US real money suggesting slowdown not recession
The monetarist forecast of a slowdown in the US economy from the spring is supported by recent data but the odds favour a downshift in growth rather than anything worse. Real narrow money is still comfortably higher than six months ago, consistent with an ongoing recovery.
10 out of 11 post-war recessions were preceded by a fall in real narrow money. The exception – the 1953-54 recession – was apparently caused by severe fiscal tightening as defence spending was slashed after the Korean war. A repeat is possible if Congress fails to address the end-2012 “fiscal cliff” – i.e. automatic tax increases and spending cuts – implied by current policies.
The rise in non-farm payrolls slowed to 115,000 in April versus an expected 170,000 (although the gain in the previous two months was revised up by 53,000). Private payrolls, however, were still up by a solid 0.5% from three months before, while aggregate hours worked rose 0.6%.
Suggestions that the labour market is about to go into reverse are not supported by the Conference Board’s employment trends index (ETI), which rose further in April. The ETI is a composite of eight leading indicators: consumers finding “jobs hard to get”, initial unemployment claims, small firms with “hard to fill” positions, temporary-help employees, part-time workers, job openings, industrial production and real business sales.
March job openings – not incorporated in the latest ETI – were similarly encouraging, suggesting a continued uptrend in private payrolls.
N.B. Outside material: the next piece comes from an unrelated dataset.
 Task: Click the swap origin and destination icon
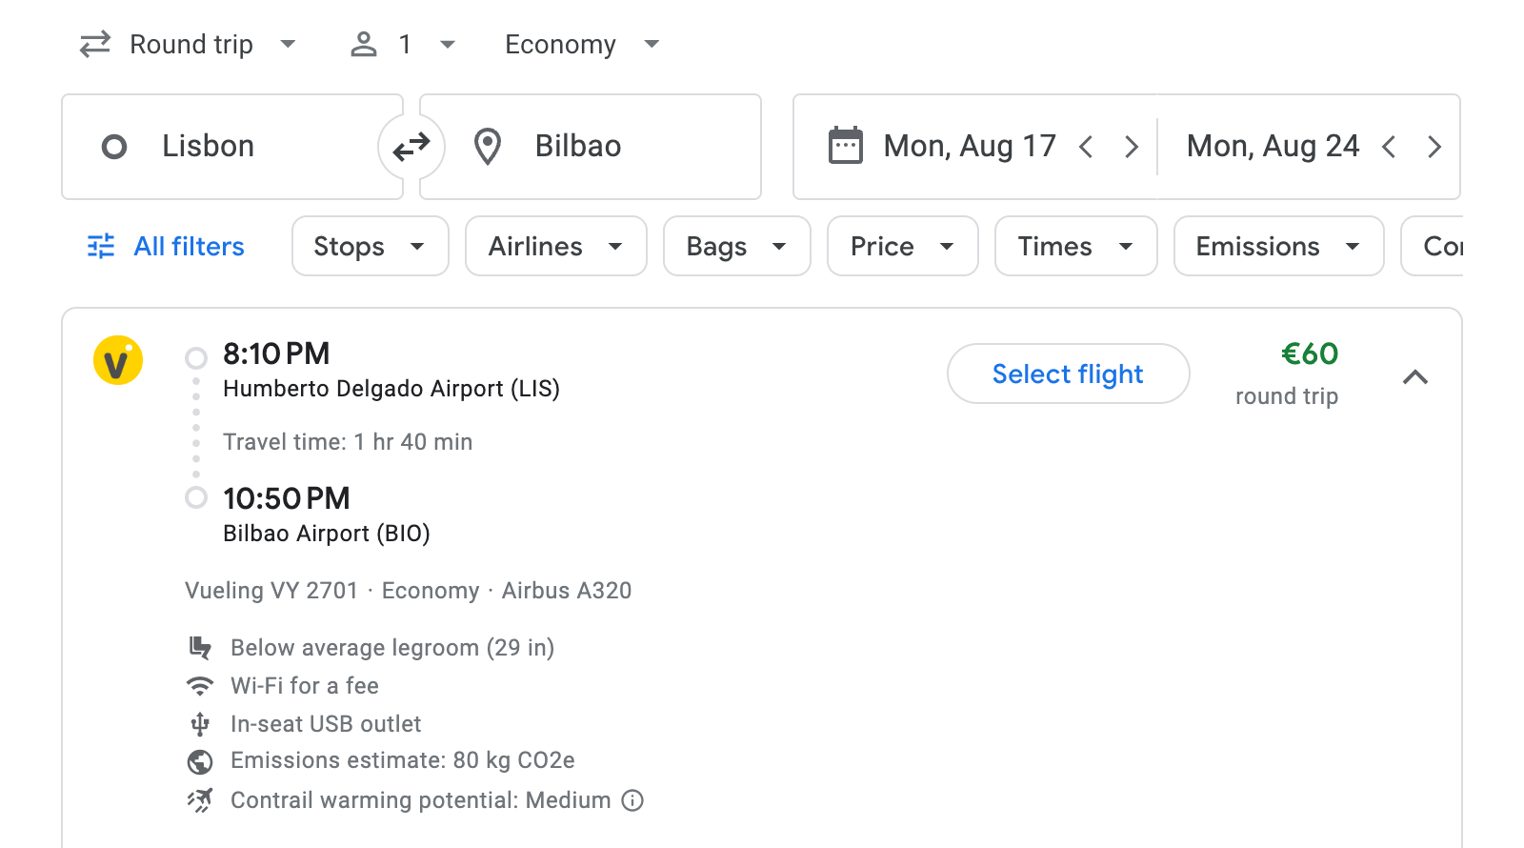(x=411, y=146)
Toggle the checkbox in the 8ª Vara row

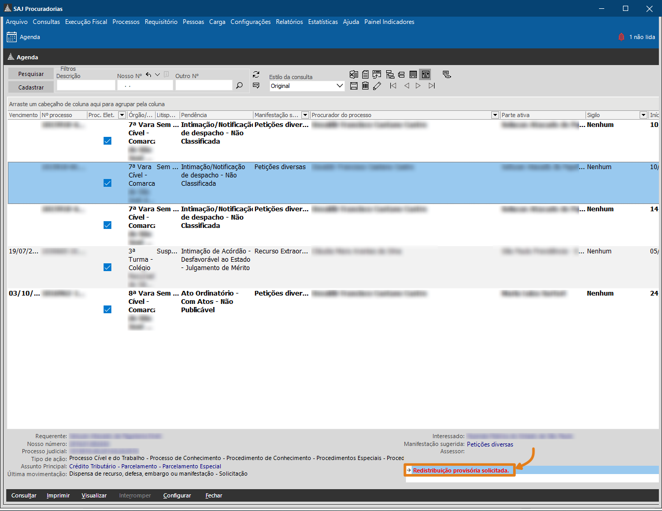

Firms have revised up 2012 capital spending plans, according to the Institute for Supply Management semi-annual business survey, with increases of 6.2% and 3.6% now expected in manufacturing and non-manufacturing respectively versus 1.9% and 0.2% in December. Operating rates rose in both sectors, with a weighted average reaching its highest level since spring 2008. The implication that there is limited spare capacity in the economy accords with recent core inflation resilience and casts doubt on estimates by the OECD and others of a large negative “output gap”.